Records shown section start

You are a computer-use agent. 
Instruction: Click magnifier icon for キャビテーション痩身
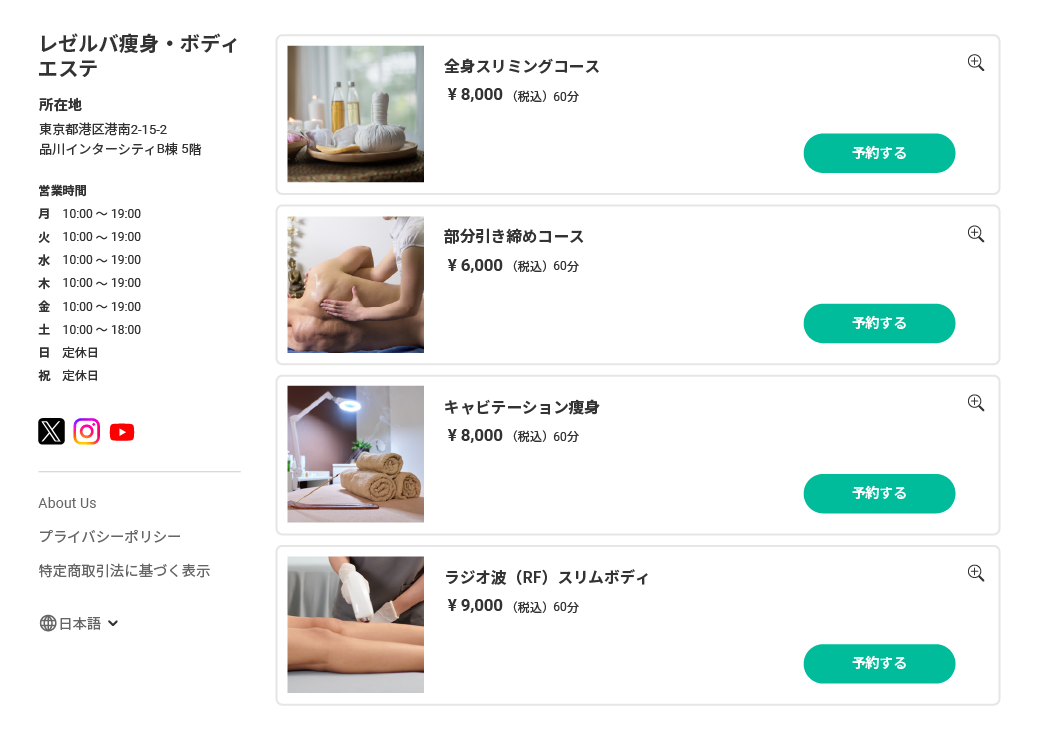pyautogui.click(x=976, y=403)
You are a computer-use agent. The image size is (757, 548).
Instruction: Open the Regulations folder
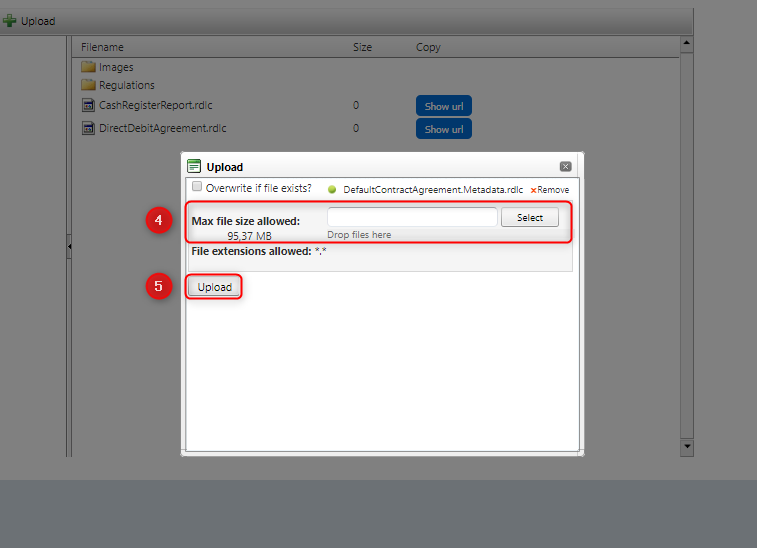pos(88,85)
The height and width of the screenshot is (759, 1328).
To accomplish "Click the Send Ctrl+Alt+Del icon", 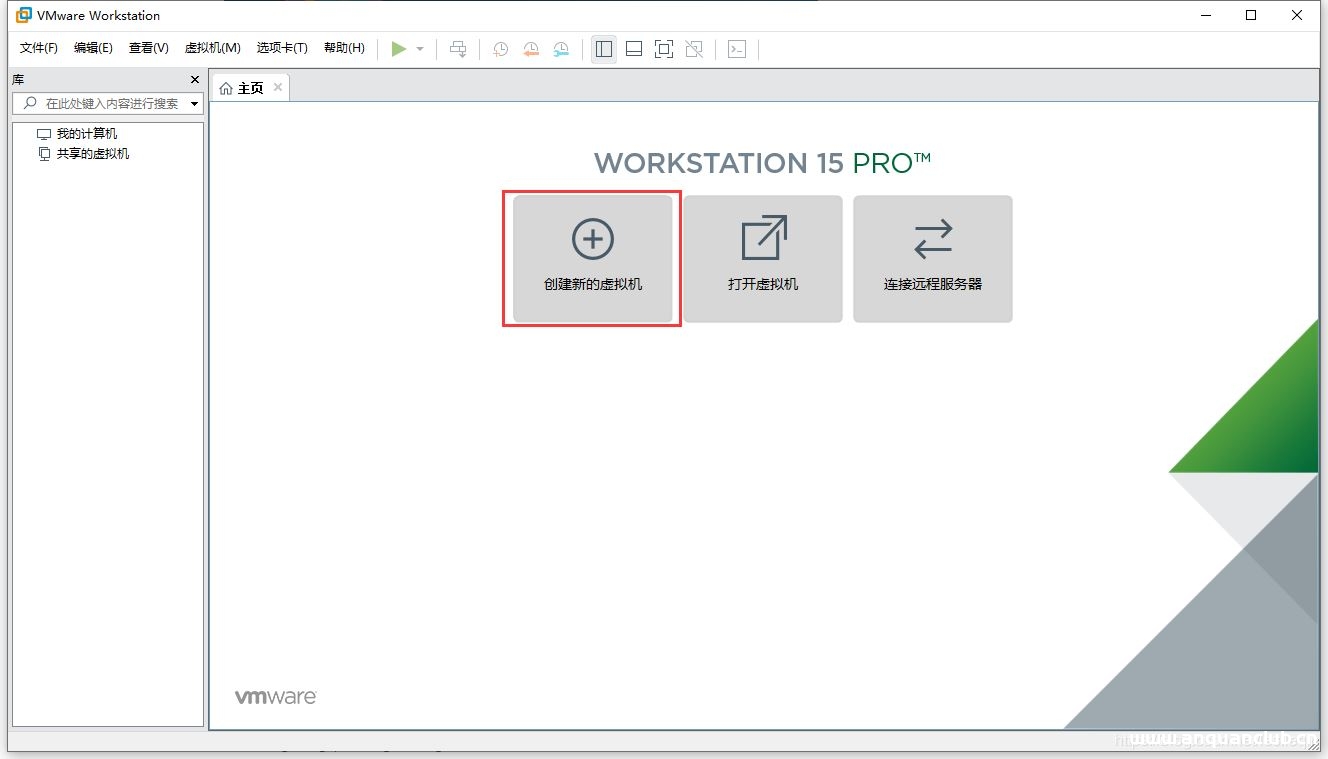I will click(458, 48).
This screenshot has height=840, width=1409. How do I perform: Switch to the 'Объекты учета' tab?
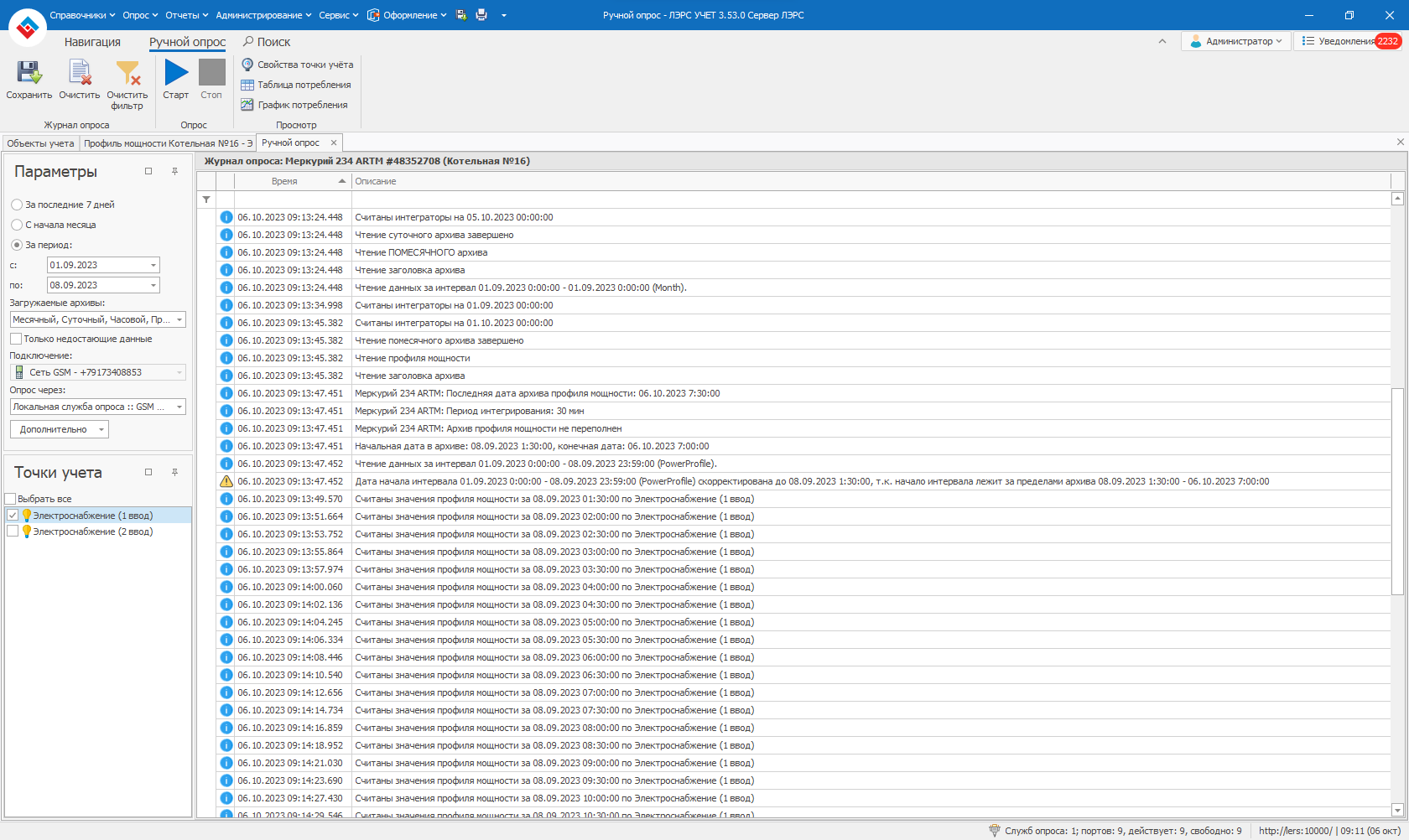40,143
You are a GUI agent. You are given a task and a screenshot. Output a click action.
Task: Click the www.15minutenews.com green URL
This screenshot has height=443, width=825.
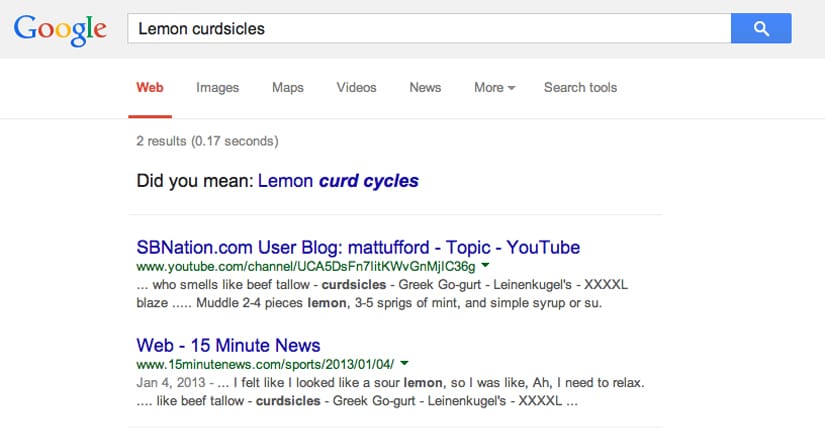pyautogui.click(x=265, y=365)
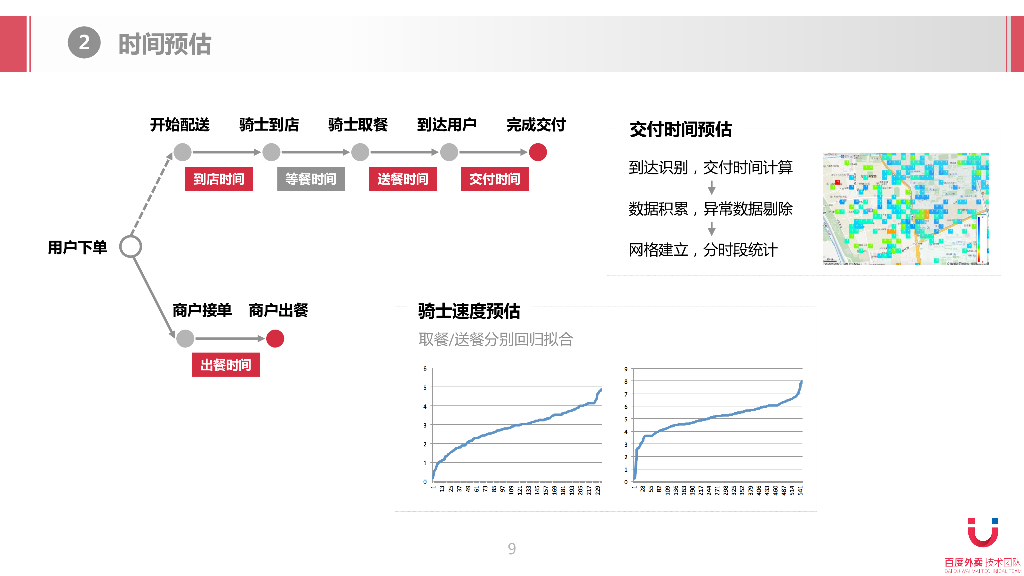The height and width of the screenshot is (576, 1024).
Task: Click the heat map thumbnail image
Action: [x=906, y=208]
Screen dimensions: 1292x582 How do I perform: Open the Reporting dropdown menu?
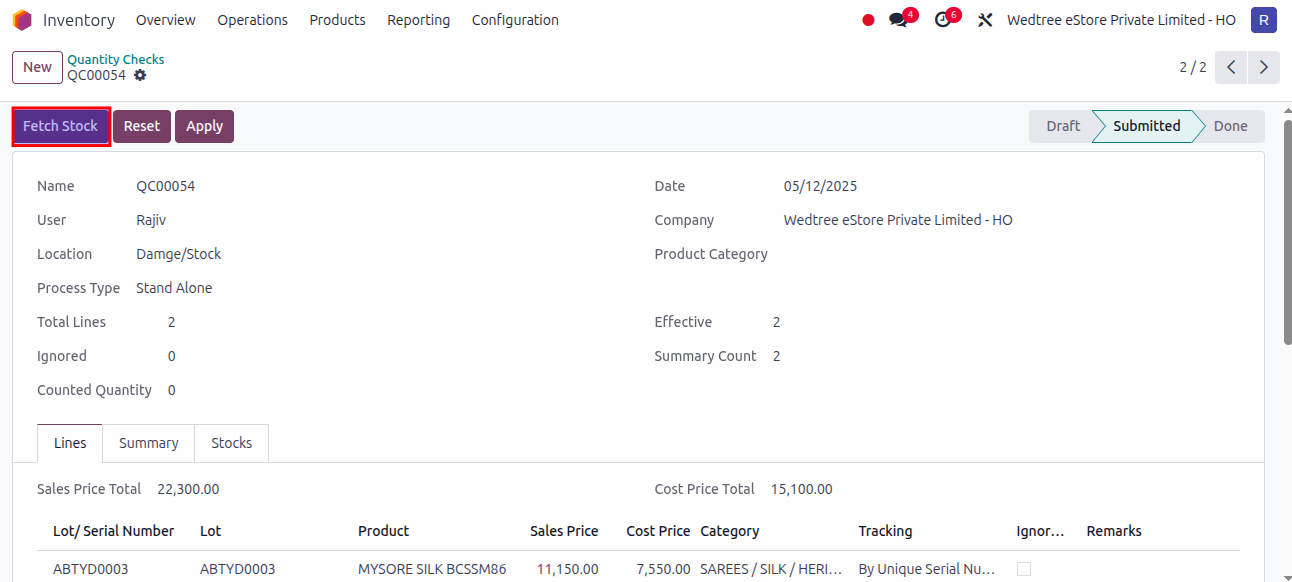(418, 20)
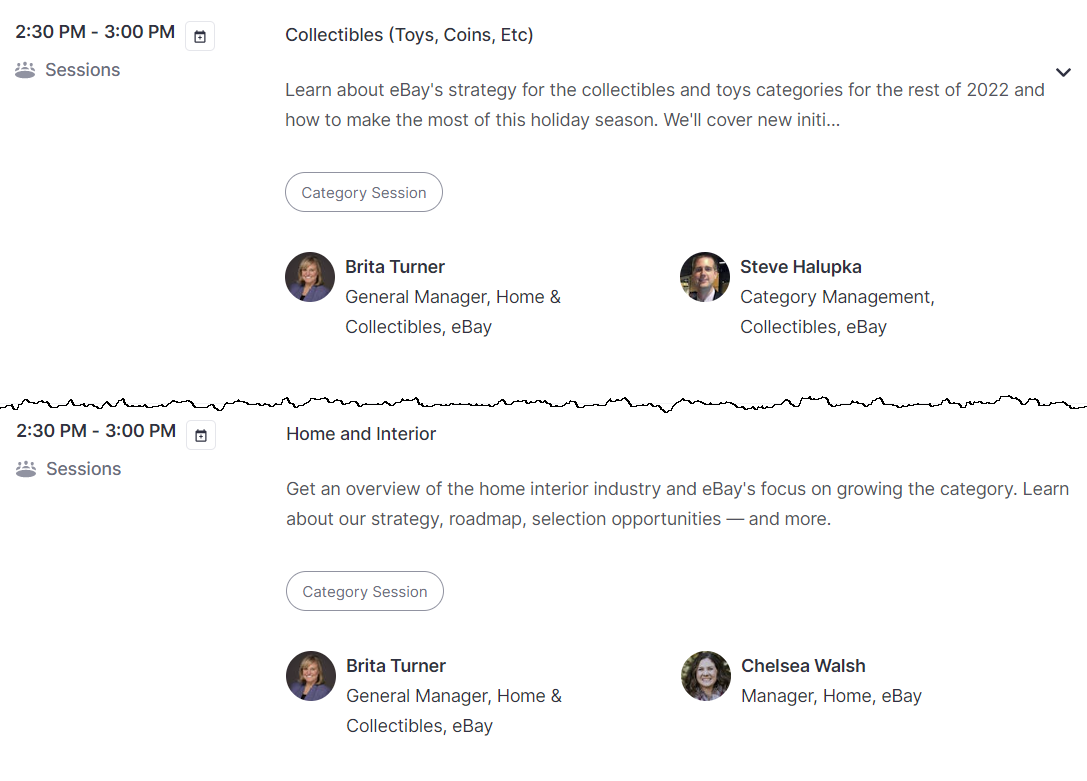
Task: View Brita Turner's photo in Collectibles session
Action: coord(310,277)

Records shown section end

• [Your task]: Your copy should hold only the lines from the one containing "This screenshot has height=443, width=825." through the last line of the listing, both included, retyped exactly and free of pictures.

• [Response to the exercise]:
This screenshot has height=443, width=825.
pyautogui.click(x=265, y=365)
The height and width of the screenshot is (576, 1024).
Task: Click the heat map thumbnail image
Action: [x=906, y=208]
Screen dimensions: 1292x582 How do I perform: Open the Reporting dropdown menu?
(418, 20)
Task: View Brita Turner's photo in Collectibles session
Action: coord(310,277)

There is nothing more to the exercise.